In announcing the initiative yesterday, FMI President and CEO Leslie Sarasin said that the role of the supermarket “has never been more essential than it has been for the past 10 months” during the COVID-19 pandemic and grocery store employees have been “frontline heroes during periods of crisis.”
The celebratory campaign includes a free online toolkit of messaging, logos, a poster, a press release template, a sample Supermarket Employee Day proclamation and other resources for retailers to mark the first-time event. Participating companies also can share messages on social media using the hashtages #SupermarketEmployeeDay and #SupermarketHeroes.

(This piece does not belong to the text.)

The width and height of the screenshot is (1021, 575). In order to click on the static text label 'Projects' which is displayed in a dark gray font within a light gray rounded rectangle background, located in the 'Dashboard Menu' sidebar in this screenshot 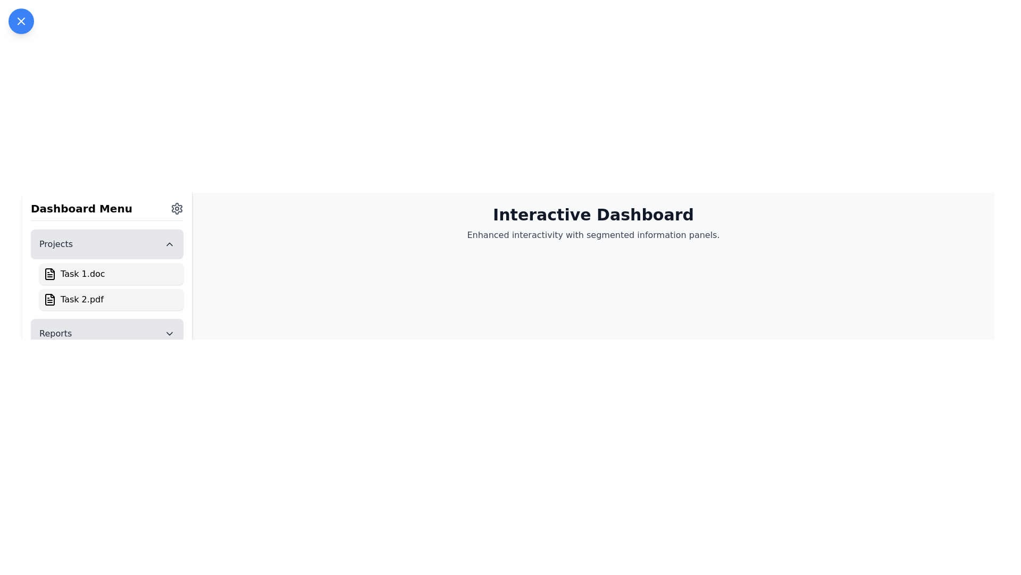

“Supermarket employees have helped us stay strong during the COVID-19 pandemic. When the rest of the world went into home sheltering, grocery stores remained open and employees remained dedicated to their jobs. Supermarket employees pivoted quickly to put measures in place that keep shoppers and fellow employees safe,” Sarasin said in a blog post on Thursday.

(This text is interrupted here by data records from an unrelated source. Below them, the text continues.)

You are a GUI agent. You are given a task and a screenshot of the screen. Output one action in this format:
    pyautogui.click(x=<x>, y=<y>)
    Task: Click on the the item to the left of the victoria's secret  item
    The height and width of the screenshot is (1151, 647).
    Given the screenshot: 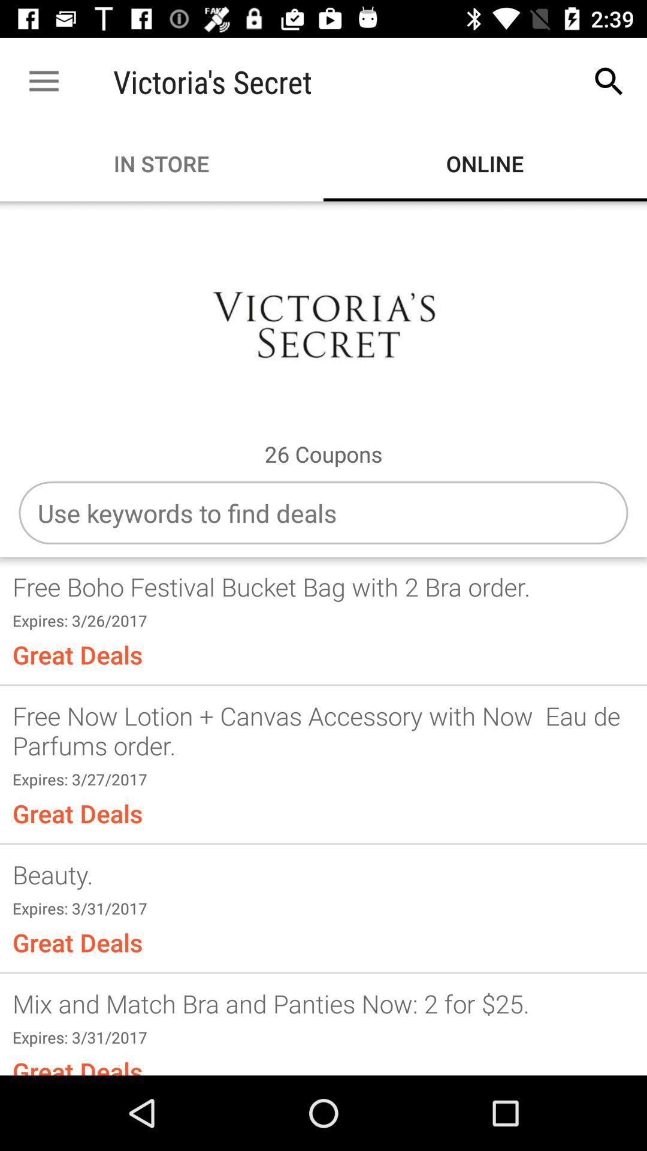 What is the action you would take?
    pyautogui.click(x=43, y=81)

“Maybe most importantly, supermarket employees maintained a high level of customer service that made a difference in people’s lives, from going above and beyond implementing and practicing CDC guidelines in stores to feeding those most in need,” she wrote. “Day in and day out, millions of supermarket employees come to work both at the store level, the corporate headquarters and at every role in between to provide communities with essential services that help them survive and thrive.”
Among the talking points for Supermarket Employee Day, FMI noted that more than 40,000 stores in the United States sell food and groceries, and their workers maintain the “critical pipeline” of food and health supplies supporting customers’ health and wellness. These employees, too, volunteer “countless hours” to the communities they serve and have “redefined the term ‘community service,’” according to FMI.
“Supermarket employees deserve our gratitude,” Sarasin said. “It hasn’t been easy. There have been tough times, supply chain disruptions, job priority shifts and much uncertainty, but our industry’s workforce has made heroic efforts to keep communities going. Supermarket employees have personified compassion and courage when communities have most needed to be encouraged and, for that reason if no other, they are heroes.”